Outro aspecto importante da certificação, lembrado por Wilson de Mello Jr., diretor de certificação e desenvolvimento humano da Associação Brasileira de Tecnologia para Construção e Mineração (Sobratema), é a seleção adequada dos profissionais que irão trabalhar com determinados equipamentos.

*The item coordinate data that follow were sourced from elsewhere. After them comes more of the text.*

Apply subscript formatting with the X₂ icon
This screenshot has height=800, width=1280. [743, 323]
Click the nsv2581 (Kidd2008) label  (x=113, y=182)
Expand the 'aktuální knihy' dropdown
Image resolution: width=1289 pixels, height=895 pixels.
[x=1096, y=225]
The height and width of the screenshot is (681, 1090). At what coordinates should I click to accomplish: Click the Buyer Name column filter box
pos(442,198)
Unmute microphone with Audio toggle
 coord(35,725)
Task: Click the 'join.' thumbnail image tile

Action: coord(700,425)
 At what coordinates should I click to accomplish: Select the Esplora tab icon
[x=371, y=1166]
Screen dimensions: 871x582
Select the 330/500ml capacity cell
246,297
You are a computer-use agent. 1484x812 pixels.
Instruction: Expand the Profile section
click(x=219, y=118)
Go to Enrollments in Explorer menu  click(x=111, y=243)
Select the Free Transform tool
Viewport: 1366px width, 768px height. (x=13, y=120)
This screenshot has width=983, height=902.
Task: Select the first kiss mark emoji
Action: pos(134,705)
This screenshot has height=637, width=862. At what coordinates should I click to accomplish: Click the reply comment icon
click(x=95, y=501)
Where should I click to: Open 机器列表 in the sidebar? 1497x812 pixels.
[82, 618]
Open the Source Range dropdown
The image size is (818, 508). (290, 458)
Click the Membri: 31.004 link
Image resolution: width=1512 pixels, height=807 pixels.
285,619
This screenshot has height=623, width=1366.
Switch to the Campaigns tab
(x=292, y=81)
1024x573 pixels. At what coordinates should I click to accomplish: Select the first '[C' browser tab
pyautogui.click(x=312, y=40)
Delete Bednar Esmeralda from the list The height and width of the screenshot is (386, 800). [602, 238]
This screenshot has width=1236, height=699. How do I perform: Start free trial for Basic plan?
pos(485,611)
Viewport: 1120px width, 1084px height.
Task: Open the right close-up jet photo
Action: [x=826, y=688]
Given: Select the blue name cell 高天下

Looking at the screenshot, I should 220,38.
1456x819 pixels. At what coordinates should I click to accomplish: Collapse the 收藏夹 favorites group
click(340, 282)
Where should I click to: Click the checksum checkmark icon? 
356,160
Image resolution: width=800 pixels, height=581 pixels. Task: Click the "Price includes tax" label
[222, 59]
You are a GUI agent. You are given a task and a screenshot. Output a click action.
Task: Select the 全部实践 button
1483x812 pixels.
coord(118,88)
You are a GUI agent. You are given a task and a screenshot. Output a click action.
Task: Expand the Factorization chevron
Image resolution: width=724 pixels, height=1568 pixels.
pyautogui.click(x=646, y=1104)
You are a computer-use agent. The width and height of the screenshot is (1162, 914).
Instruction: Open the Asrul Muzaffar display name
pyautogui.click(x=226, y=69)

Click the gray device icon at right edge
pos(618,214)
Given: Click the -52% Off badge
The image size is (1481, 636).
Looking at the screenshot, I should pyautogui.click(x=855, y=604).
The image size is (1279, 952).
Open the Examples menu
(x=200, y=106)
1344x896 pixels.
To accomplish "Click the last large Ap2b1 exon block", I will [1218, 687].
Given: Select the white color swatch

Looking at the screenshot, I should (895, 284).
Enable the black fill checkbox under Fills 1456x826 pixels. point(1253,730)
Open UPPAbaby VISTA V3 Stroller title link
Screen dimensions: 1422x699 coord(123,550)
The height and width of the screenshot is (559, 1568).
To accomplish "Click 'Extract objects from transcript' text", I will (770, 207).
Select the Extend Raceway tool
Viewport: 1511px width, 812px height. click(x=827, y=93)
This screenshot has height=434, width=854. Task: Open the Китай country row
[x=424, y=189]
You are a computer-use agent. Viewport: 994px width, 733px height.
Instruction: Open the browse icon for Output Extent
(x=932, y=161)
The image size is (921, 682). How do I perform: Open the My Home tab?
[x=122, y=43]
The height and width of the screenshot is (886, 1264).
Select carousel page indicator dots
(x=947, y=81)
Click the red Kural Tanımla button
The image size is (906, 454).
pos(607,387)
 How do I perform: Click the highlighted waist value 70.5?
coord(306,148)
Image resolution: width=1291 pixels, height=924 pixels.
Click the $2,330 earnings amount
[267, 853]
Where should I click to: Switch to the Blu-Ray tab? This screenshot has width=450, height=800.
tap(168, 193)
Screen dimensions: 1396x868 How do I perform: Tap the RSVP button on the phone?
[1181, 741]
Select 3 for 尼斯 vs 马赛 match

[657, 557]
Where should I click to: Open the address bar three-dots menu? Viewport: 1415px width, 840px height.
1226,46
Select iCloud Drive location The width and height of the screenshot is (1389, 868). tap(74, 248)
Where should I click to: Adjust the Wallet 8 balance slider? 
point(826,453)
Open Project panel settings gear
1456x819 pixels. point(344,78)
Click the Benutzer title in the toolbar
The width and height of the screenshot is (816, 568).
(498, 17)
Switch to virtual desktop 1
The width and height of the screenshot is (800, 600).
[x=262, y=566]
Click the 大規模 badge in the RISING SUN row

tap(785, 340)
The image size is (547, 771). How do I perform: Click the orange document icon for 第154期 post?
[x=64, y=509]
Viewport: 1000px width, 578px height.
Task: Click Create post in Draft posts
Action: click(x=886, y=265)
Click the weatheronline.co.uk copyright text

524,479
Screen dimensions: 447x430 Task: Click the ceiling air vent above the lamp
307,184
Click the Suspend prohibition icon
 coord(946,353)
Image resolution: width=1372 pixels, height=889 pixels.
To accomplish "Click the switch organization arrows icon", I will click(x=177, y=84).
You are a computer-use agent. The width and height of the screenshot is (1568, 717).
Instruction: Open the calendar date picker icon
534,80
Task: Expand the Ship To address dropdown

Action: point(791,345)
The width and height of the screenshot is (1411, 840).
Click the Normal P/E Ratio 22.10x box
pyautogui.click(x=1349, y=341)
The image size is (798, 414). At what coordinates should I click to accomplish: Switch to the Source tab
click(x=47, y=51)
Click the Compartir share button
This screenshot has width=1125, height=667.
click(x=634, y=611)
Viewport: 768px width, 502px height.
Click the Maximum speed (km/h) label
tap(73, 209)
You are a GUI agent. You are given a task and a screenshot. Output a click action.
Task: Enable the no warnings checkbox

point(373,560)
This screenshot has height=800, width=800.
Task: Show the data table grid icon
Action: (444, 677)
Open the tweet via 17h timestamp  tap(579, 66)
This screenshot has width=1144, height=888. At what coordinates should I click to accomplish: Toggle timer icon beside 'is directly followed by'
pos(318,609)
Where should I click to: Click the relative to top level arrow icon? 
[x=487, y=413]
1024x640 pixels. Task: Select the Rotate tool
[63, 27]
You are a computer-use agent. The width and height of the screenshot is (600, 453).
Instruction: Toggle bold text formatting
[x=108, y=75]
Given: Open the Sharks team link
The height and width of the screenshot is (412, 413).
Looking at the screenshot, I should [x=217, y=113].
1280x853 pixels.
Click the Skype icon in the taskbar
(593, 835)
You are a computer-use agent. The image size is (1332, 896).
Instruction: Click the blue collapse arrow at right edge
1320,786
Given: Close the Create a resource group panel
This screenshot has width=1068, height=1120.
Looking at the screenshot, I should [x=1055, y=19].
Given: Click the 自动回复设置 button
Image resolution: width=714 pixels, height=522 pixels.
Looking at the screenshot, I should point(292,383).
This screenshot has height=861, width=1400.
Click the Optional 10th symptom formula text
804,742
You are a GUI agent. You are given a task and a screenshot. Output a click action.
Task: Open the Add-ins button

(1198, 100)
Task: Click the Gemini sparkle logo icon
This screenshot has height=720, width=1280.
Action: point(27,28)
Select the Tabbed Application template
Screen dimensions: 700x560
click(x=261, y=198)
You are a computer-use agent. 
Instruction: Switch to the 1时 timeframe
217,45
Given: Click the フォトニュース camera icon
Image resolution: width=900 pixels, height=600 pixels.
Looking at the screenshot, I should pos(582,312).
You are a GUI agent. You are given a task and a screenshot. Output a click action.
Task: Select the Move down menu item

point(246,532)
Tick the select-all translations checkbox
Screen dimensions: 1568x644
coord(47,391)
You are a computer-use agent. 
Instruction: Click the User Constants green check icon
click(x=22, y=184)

“Um operador de escavadeira, por exemplo, tem que realizar dois movimentos simultâneos durante a operação de carga de um caminhão. Alguém avaliou se esse profissional tem a destreza necessária? Se ele tem agilidade em caso de emergência? Se é hipertenso ou dependente químico?”, questiona Mello Jr.

O treinamento ideal

Fabio Carmona, gerente de vendas da Mega Máquinas, distribuidora das máquinas do segmento de construção da John Deere, acredita que a Apelmat fez um bom investimento ao adquirir um simulador de escavadeiras John Deere para os treinamentos práticos – ainda sem data de início definida.

“É a maneira mais segura, eficiente e econômica para treinar novos operadores em um ambiente livre de riscos. O simulador da John Deere dispõe de situações do mundo real, simulando os perigos do local de trabalho, violações de segurança, sinais de mão e os controles da máquina”, descreve Carmona. Além disso, há economia com custos de combustível e o fato de o simulador prevenir danos ao equipamento e riscos para o pessoal, além de evitar tempo de máquina parada.

Para que os associados estejam cientes das normas regulamentadoras, e por exigência do Ministério do Trabalho, a Apelmat já oferece uma certificação de operador de máquinas e equipamentos para construção civil (máquinas para terraplenagem).

Oswaldo dos Santos Jr., técnico de segurança no trabalho que há 12 anos atua na associação como coordenador de cursos, conta que o conteúdo programático inclui a descrição e a identificação dos riscos relacionados com cada equipamento e informações sobre as proteções específicas para a operação de cada máquina. Além disso, o participante adquire conhecimento sobre como evitar riscos mecânicos e elétricos e como bloquear o funcionamento de um equipamento quando necessário.

Para que estejam qualificados antes de operarem máquinas automotrizes ou autopropelidas, os candidatos a operador devem também adquirir noções sobre legislação de trânsito e legislação de segurança e saúde no trabalho, acidentes e doenças decorrentes da exposição aos riscos envolvidos na atividade, conhecer medidas de controle (EPCs e EPIs) e aprender sobre procedimentos em situação de emergência e primeiros socorros.

“Todo treinamento oferecido pela Apelmat tem como objetivos a segurança e a manutenção da integridade física do trabalhador. O momento mais adequado para o treinamento é o primeiro dia antes do início das atividades do funcionário dentro da empresa”, recomenda Santos Jr.